67% – Committed Capital Financial Acquirers
6% – Pure Strategic Acquirers
21% – Independent Sponsor Acquirers
6% – Search Fund Acquirers
Nowadays, it is harder than ever to determine which acquirer has the funds and wherewithal to get to the close table. Almost all our clients had already been approached by at least one acquirer in their history, but that deal did not go through. The breakdown below is to help those business owners determine who they should seriously consider based on their goals.
- Acquirer Type: Independent Sponsors and Search Funds must raise the equity funds after they sign a Letter of Intent with the company they are going to purchase. They sometimes have a captive group of investors that invest in their deals, but they still must get external approval and raise funds on a deal-by-deal basis.

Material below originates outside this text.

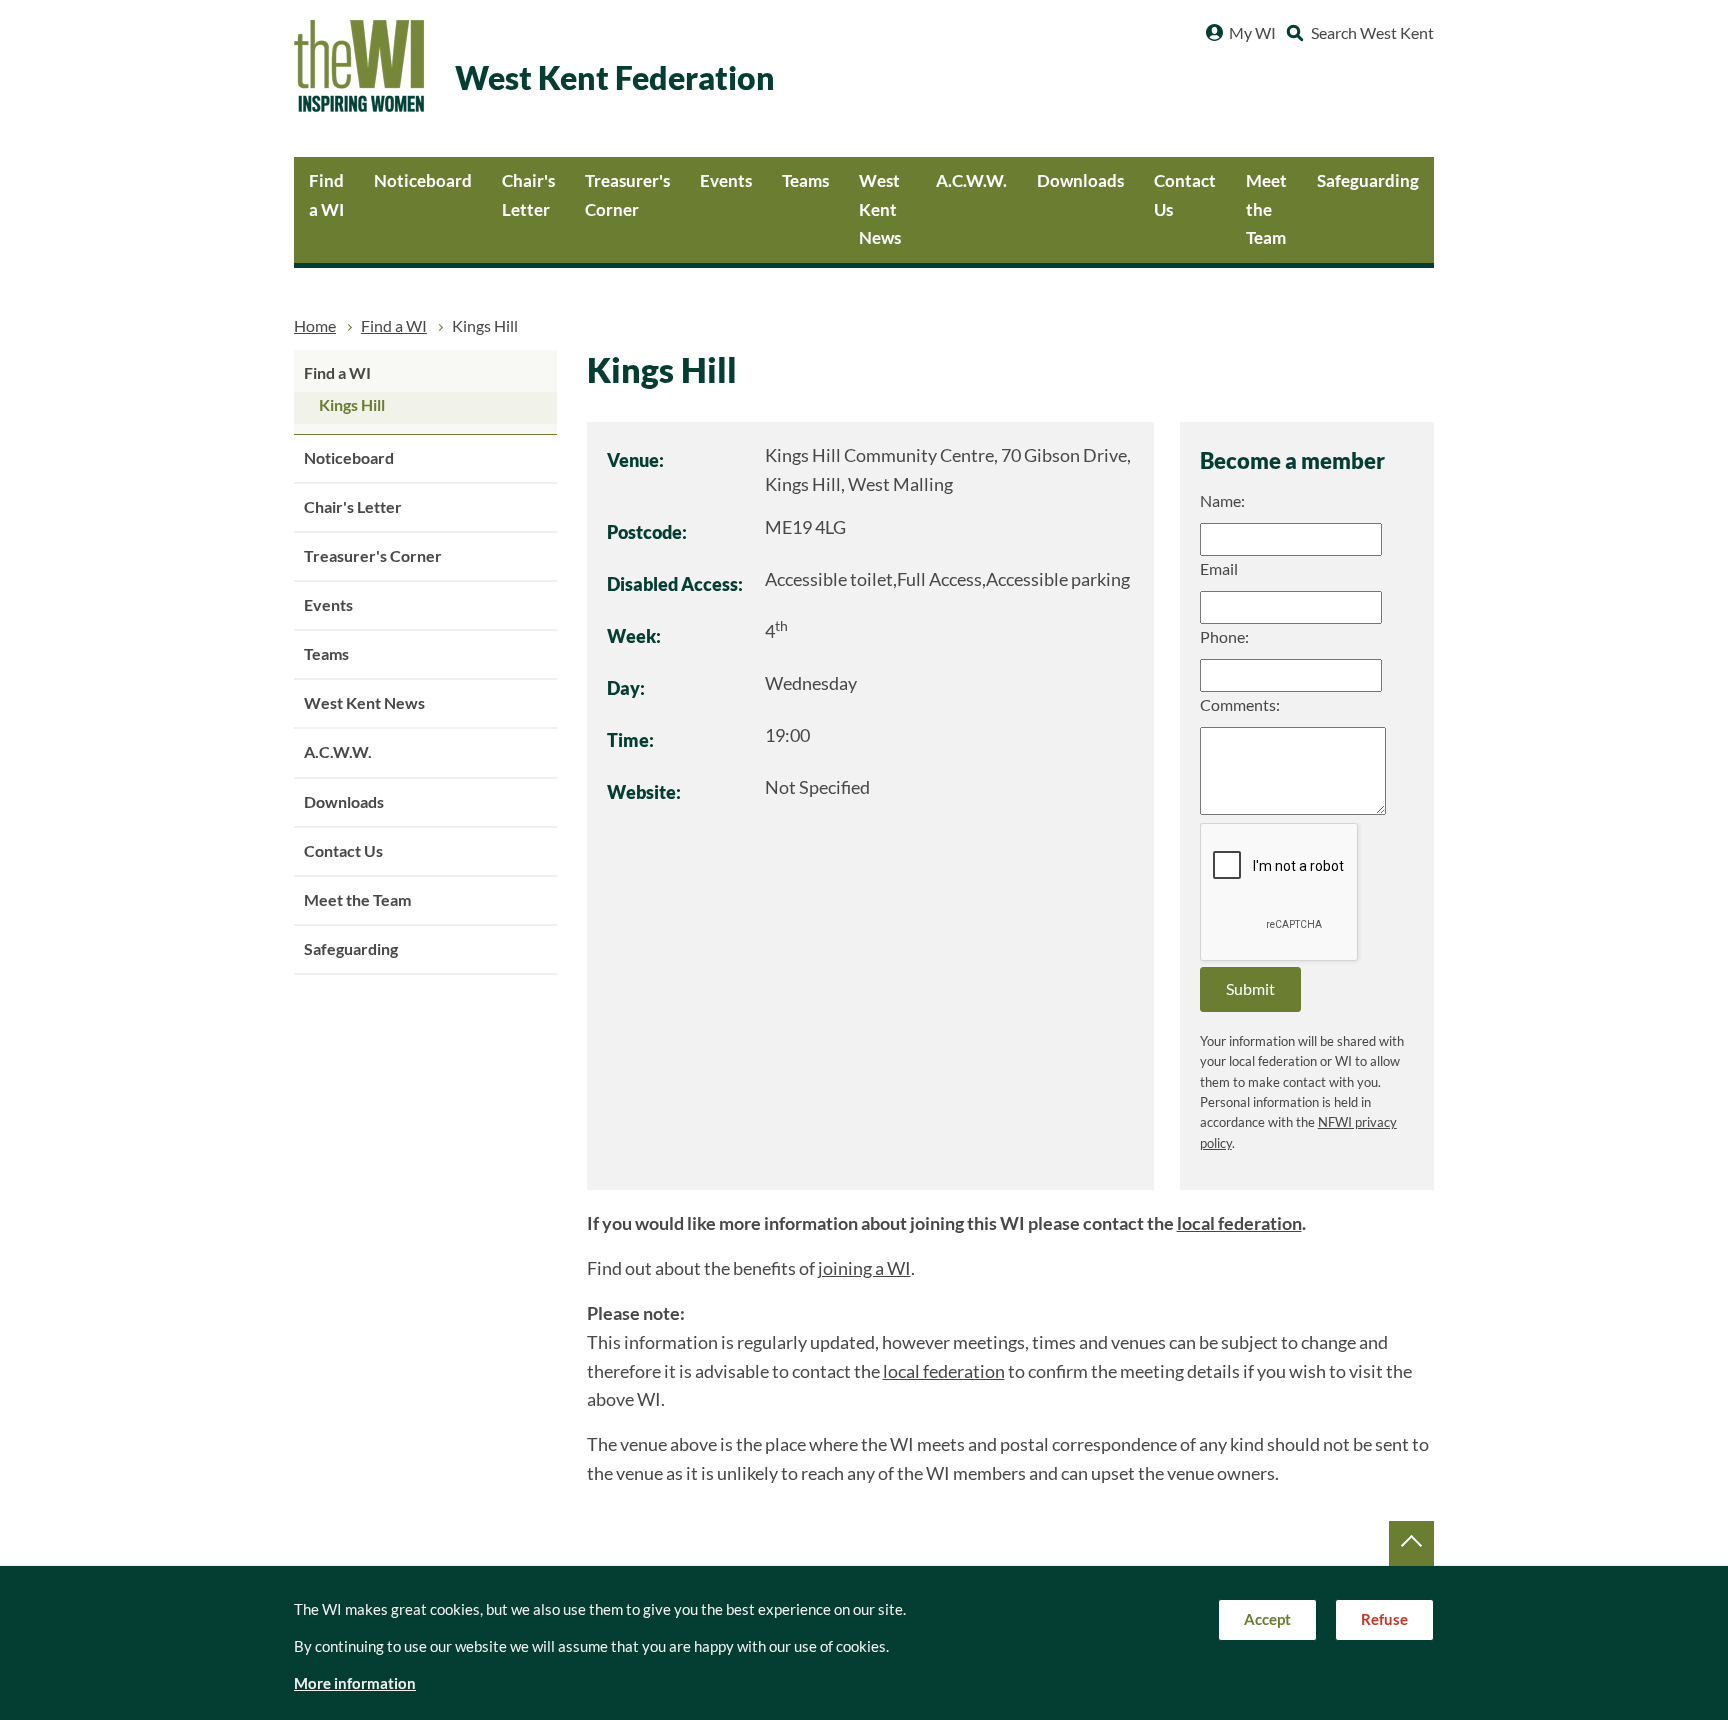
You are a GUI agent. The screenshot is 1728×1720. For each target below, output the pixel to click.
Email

- Key consideration: Sometimes the acquirer looking at your company might seem excited, but when it comes time to fund the deal, they can’t get the capital needed because of a miscommunication between the “investor” (that we’ve been dealing with in the transaction) and the actual “money people” hidden in the background.
- Implication for a seller: This sounds negative and many times it is, however, we have sometimes seen these types of acquirers get more creative in closing deals versus others.

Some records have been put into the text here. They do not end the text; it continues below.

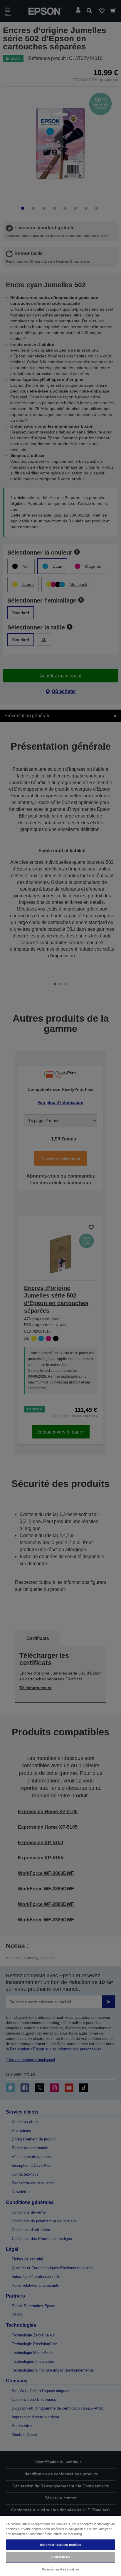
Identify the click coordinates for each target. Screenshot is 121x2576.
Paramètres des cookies (60, 2569)
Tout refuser (60, 2557)
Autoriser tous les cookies (60, 2544)
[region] (60, 2545)
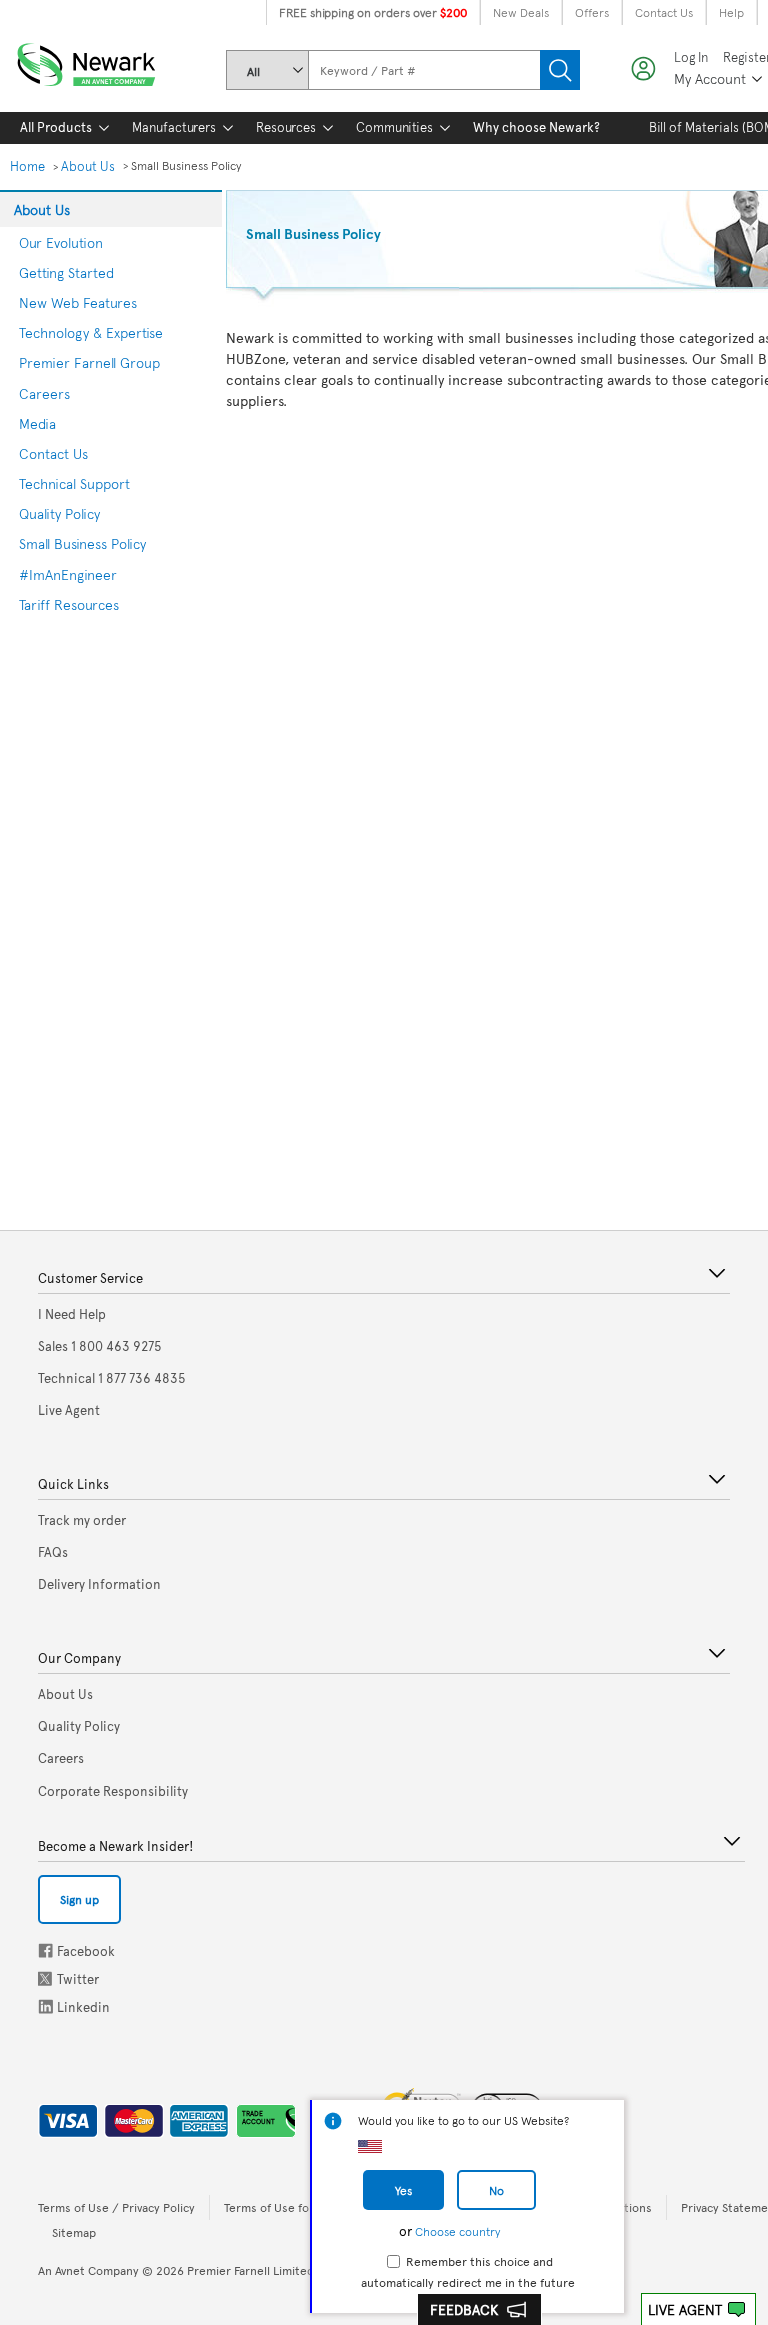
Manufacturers (174, 127)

- ASA insights: Our main rule at ASA is we typically require independent sponsors to have completed at least one acquisition before we recommend our client to sign with them. For both search funds and independent sponsors, we require direct communication with the people that are putting equity dollars into the deal before we go under LOI.
- Summary: Search funds and independent sponsors can be more flexible and at times offer more in terms of valuation, but have more uncertainty associated with them that needs to be assuaged before getting comfortable with and signing an LOI.
- Acquirer Type: Committed Capital are financial buyers that have the money on hand in a “committed” or captive fund used to acquire companies. The major positive is you know you are talking to the people who will be writing the check.
- Key consideration: Occasionally, committed capital funds can be more conservative on valuation but it depends on many other factors. Their single fund can sometimes handcuff them on certain deal structure considerations.
- Implication for a seller: A committed capital buyer typically has an investment committee and a straightforward set of deal criteria needed to complete a deal. They also usually have a clear roadmap of how they take the deal from a signed LOI to the close table.
- ASA insights: the high funding probability of a committed capital buyer is always attractive given how strenuous a due diligence process can be. If you can get a favorable structure in place for both sides prior to signing an LOI, it’s typically a great choice in terms of certainty of close.
- Summary: Committed capital funds can be more strenuous from a deal analysis/risk perspective, but the certainty on funds and expertise in completing deals is worth a lot if you can reach favorable terms.
- Acquirer Type: Strategic Acquirers we are defining as are other large companies in your space that are not financially backed, or do have financial backing. Pure strategics with no backing often can fund deals with the capital on their balance sheet, so there can be no need for outside capital other than debt. Strategics can offer a premium valuation if the target has material overlap to their strategy.
- Key consideration: A strategic buyer can be very one dimensional in terms of their plans for you and your company. Typically, the buyer is “tucking” your company into their existing company.
- Implication for seller: Being a tuck in can have pros and cons based on goals. Being able to walk away from the company more quickly after close, less owner responsibility post close, being plugged into the buyer’s expertise, and network are all pros. Having your company resemble the platform (company you’re being added to), losing your branding, and losing operational control are all potential negatives in selling to a strategic.
- ASA Insights: Strategics can move quickly in diligence and can benefit a seller from their deep bench and domain expertise. They often do internal due diligence processes and can close on faster timelines than financial buyers. Their certainty to close, expertise, and deep value they bring post close can be the perfect fit for the seller that wants to sell more of their company and walk away a little faster post close versus selling to a financial buyer.
- Summary: A strategic brings a level of certainty but tends to be more one dimensional in dealing with a seller. If a seller is open to relinquishing control and walking away a bit faster, this can be the perfect fit.
Conclusion: Not all buyers are created equal and understanding the differences between independent sponsors, committed capital funds, and strategic acquirers can be the difference between a smooth close and a deal that falls apart at the finish line. Each brings a distinct profile of valuation potential, certainty to close, and post-transaction implications for the seller. The right fit ultimately comes down to what the seller values most: maximum flexibility and creative deal structuring, confidence in funding and process rigor, or deep operational integration and a faster path to walking away. A well-run M&A process surfaces all three types and stress-tests not just the headline valuation number, but the buyer’s ability to perform. In other words, a great offer that never closes isn’t a great offer at all.